When I first read the story on Jackie Chamoun I thought, “Wow this will not go down well for her.” And at first it didn’t. Media tried to tear the Olympic skier apart for stripping down for an Austrian calendar three years ago and the Ministry of Sports even announced it would launch an investigation. Jackie quickly spoke out and apologized via her Facebook page, saying the photos wrongly reflect the conservative culture in Lebanon. She also stated some important things: that she had never seen the images uploaded and they were not supposed to go public. It’s important to remember amid all the talk of lady parts, that her rights have been violated.
While the video and images circulating now show her topless, the photos that were actually used in her calendar shoot can hardly be called provocative. What’s surprising—and restores my faith in Lebanon—is that after the initial whirlwind of negative attention, the entire issue had a huge turnaround. She is being hailed by many as a national hero, and Facebook posts, tweets and Instagram pictures of all things Jackie are overloading the news feeds of the Lebanese and their friends worldwide. Aside from the massive upsurge in likes on her own Facebook page, hashtags like #StripForJackie, #BoobsNotBombs and #NotAScandal made an appearance, with many many many people voicing their support, and opinions that this uproar is completely absurd.

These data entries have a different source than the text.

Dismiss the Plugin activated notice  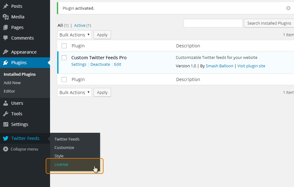tap(288, 8)
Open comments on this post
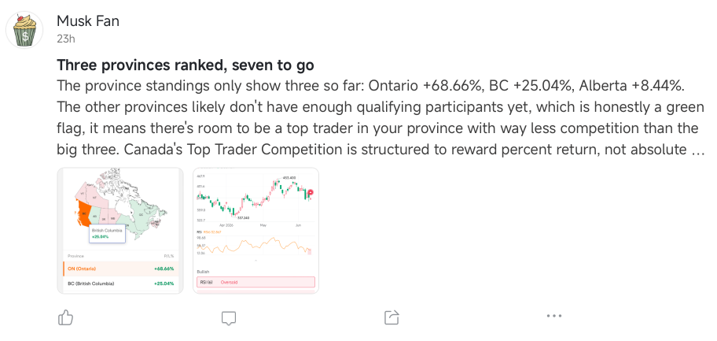717x341 pixels. pyautogui.click(x=229, y=317)
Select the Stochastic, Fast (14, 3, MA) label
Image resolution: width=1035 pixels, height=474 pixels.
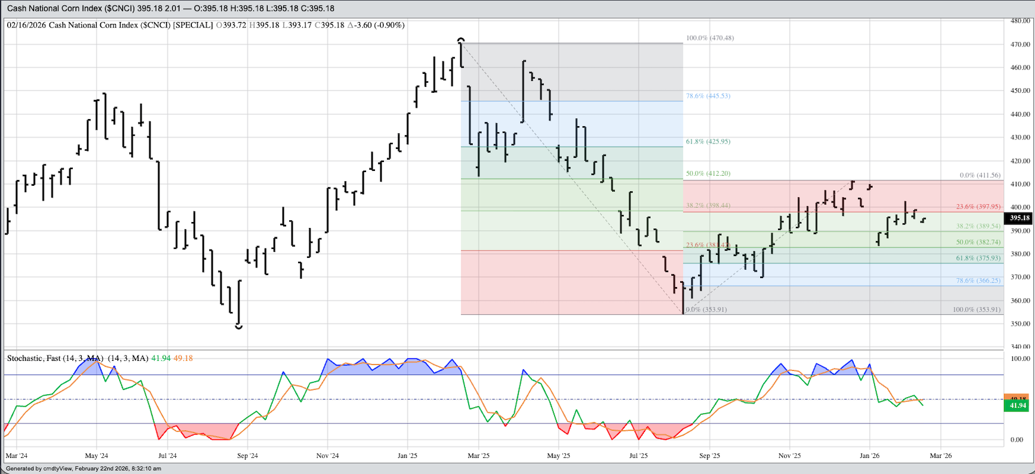coord(55,358)
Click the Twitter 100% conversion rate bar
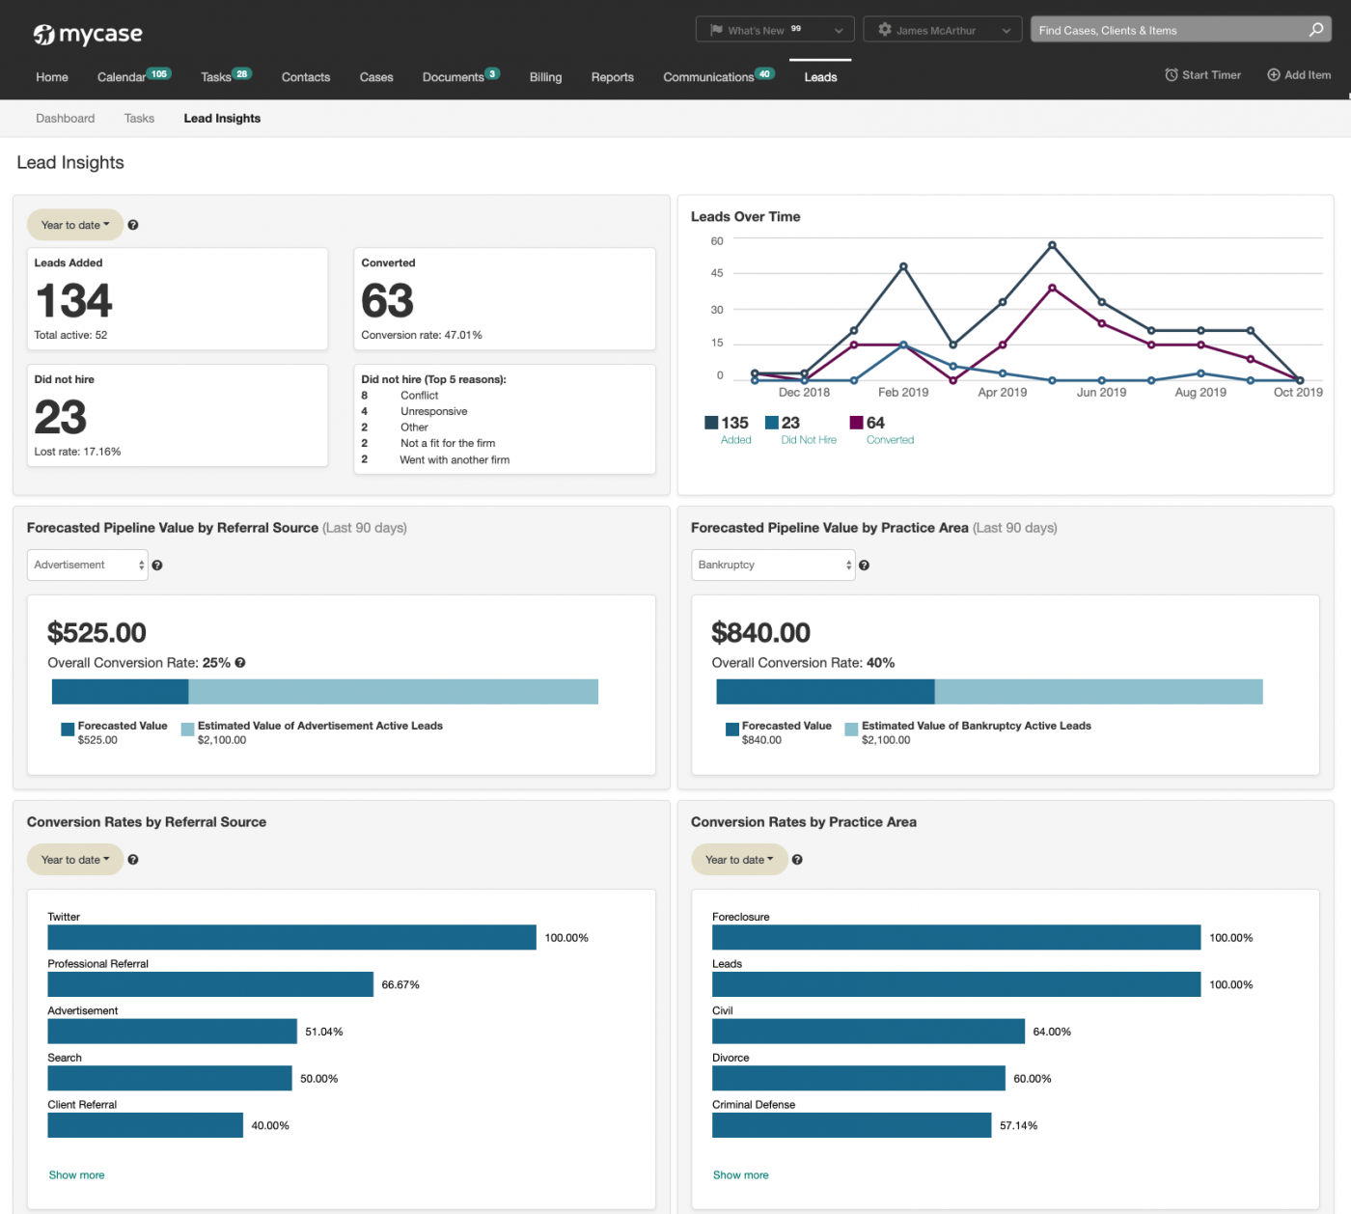1351x1214 pixels. pyautogui.click(x=290, y=936)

I wouldn’t strip for a calendar. But my opinion doesn’t matter. Whether or not you agree with nudity or Jackie’s decision to be a part of this calendar doesn’t matter either. While we focus on a couple of photos, the US media are praising her achievements. Jackie is an Olympian, and if we have any national pride at all we should support her as one of only two Lebanese representatives in the games. Jackie is also a woman, and a human being, and that gives her the right to do whatever she wants with her body. I think we can all agree that there are so many other concerns Lebanon’s people can focus on, valid issues that desperately need attention. If only our decades-old electricity problems, recent turmoil or even the story of a woman beaten to death by her husband just last week could garner as much attention as the bosom of a young athlete. While some irresponsible media outlets tried to bash Jackie or exploit the violations against her, it’s reassuring to see that there are many citizens who do see what’s right, what’s wrong, and what really doesn’t matter.